Collection entries
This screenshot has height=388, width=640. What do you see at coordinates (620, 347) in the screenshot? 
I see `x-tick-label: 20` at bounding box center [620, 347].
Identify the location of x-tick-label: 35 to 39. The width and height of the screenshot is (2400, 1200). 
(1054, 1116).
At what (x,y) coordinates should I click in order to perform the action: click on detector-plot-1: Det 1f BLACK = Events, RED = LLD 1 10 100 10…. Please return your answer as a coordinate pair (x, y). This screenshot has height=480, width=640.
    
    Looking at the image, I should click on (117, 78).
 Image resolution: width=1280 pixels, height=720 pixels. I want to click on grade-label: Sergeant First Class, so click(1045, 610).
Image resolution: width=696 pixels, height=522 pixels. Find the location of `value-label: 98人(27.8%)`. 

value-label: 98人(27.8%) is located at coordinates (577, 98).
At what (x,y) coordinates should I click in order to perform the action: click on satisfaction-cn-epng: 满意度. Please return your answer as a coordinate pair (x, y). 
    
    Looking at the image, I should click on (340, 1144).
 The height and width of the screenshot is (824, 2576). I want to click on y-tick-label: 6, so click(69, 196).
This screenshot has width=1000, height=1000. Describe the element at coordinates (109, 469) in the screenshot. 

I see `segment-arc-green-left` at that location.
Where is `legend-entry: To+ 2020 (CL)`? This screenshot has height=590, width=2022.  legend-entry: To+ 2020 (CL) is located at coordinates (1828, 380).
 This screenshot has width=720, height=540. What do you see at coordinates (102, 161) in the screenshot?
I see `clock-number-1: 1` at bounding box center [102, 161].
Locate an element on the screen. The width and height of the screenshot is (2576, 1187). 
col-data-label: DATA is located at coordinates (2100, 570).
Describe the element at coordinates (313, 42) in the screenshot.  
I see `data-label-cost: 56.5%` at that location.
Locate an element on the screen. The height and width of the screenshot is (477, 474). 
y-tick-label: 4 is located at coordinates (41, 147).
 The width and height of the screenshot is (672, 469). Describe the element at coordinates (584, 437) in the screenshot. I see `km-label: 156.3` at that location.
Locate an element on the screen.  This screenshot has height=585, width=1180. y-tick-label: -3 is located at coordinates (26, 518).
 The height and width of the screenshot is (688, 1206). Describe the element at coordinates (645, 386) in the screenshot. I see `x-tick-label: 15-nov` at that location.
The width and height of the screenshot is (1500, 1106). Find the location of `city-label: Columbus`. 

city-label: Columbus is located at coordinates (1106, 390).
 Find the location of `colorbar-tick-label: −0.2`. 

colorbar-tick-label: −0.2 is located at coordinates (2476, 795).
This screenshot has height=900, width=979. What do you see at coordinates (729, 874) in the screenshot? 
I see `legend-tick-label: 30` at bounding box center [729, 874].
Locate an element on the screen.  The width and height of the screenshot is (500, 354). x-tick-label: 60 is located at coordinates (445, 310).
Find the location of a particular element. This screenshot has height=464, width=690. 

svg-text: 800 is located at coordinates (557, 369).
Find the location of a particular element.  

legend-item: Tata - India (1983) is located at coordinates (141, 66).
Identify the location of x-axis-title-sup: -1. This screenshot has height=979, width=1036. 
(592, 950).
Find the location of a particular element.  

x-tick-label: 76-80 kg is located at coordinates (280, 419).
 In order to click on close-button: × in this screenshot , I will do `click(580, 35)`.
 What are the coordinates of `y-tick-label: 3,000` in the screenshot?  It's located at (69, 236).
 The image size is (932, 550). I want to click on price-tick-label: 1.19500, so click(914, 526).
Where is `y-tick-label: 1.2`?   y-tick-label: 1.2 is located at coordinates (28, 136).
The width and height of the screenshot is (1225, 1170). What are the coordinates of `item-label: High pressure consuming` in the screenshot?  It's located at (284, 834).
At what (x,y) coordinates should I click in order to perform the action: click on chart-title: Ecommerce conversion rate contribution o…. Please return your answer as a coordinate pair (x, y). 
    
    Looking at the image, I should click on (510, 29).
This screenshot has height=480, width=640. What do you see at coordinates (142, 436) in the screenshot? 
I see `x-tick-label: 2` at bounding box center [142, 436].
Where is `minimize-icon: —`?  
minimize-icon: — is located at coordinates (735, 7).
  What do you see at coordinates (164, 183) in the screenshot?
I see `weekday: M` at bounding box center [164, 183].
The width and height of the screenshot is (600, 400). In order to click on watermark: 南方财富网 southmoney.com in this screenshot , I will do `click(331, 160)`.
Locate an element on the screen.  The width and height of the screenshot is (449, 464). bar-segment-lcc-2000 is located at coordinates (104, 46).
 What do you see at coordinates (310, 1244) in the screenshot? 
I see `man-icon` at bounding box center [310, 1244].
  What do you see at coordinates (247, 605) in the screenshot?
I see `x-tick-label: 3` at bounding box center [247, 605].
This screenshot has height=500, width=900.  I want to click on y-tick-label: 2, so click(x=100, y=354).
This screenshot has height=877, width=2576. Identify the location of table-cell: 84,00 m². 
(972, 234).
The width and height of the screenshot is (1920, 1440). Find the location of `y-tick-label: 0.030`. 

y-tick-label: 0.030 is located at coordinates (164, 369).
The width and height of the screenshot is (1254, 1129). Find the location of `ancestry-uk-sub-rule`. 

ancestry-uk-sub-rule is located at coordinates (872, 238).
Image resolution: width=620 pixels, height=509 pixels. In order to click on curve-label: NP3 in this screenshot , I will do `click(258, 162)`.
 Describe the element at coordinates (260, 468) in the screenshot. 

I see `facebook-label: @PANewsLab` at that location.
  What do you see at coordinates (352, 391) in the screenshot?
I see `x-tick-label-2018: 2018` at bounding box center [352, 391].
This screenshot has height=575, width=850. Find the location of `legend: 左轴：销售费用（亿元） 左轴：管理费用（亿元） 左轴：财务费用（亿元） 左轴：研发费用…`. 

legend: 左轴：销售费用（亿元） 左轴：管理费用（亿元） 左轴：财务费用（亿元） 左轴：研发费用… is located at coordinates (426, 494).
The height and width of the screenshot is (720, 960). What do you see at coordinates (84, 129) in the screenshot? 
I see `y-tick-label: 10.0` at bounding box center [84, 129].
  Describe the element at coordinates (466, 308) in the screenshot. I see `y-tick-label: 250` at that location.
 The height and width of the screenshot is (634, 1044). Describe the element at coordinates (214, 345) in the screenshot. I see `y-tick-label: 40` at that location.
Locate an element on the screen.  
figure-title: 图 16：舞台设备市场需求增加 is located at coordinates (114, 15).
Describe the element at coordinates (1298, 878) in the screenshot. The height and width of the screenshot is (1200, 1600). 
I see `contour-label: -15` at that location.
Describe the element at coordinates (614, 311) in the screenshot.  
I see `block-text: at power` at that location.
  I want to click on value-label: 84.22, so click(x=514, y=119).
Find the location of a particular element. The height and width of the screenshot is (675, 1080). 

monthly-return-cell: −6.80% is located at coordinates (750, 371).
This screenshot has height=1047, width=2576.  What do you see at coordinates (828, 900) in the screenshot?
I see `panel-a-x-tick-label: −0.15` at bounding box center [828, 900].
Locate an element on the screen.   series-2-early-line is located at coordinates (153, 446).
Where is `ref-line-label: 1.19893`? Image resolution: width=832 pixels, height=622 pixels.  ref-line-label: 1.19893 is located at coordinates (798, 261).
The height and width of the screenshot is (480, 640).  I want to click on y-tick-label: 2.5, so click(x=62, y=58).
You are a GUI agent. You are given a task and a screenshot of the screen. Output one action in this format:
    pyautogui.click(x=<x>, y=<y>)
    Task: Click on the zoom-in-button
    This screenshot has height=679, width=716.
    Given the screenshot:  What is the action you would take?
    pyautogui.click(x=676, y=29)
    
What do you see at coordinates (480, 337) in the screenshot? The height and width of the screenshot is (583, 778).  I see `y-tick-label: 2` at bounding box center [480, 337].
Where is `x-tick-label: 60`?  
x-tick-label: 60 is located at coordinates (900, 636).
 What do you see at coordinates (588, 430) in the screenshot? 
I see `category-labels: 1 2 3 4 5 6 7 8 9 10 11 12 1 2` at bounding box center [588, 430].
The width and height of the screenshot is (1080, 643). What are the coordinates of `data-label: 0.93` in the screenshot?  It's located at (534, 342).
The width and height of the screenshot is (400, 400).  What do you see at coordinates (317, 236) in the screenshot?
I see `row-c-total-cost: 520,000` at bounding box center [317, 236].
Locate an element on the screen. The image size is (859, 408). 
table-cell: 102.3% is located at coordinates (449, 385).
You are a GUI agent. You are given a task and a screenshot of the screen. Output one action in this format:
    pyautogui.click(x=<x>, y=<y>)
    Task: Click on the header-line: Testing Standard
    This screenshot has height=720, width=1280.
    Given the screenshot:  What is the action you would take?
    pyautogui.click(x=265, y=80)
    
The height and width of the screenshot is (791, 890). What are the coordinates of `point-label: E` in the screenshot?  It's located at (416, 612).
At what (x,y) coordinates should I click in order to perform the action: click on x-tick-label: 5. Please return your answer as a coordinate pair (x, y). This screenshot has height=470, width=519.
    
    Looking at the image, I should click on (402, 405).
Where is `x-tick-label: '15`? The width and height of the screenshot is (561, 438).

• _WORK TO BE COMPLETED_
Return, unchanged, the lines of the items above, from the first line through the line containing "value-label: 98人(27.8%) is", including both.

• _RESPONSE_
This screenshot has height=388, width=640. What do you see at coordinates (620, 347) in the screenshot? 
I see `x-tick-label: 20` at bounding box center [620, 347].
Identify the location of x-tick-label: 35 to 39. The width and height of the screenshot is (2400, 1200). 
(1054, 1116).
At what (x,y) coordinates should I click in order to perform the action: click on detector-plot-1: Det 1f BLACK = Events, RED = LLD 1 10 100 10…. Please return your answer as a coordinate pair (x, y). This screenshot has height=480, width=640.
    
    Looking at the image, I should click on (117, 78).
 Image resolution: width=1280 pixels, height=720 pixels. I want to click on grade-label: Sergeant First Class, so click(1045, 610).
Image resolution: width=696 pixels, height=522 pixels. Find the location of `value-label: 98人(27.8%)`. 

value-label: 98人(27.8%) is located at coordinates (577, 98).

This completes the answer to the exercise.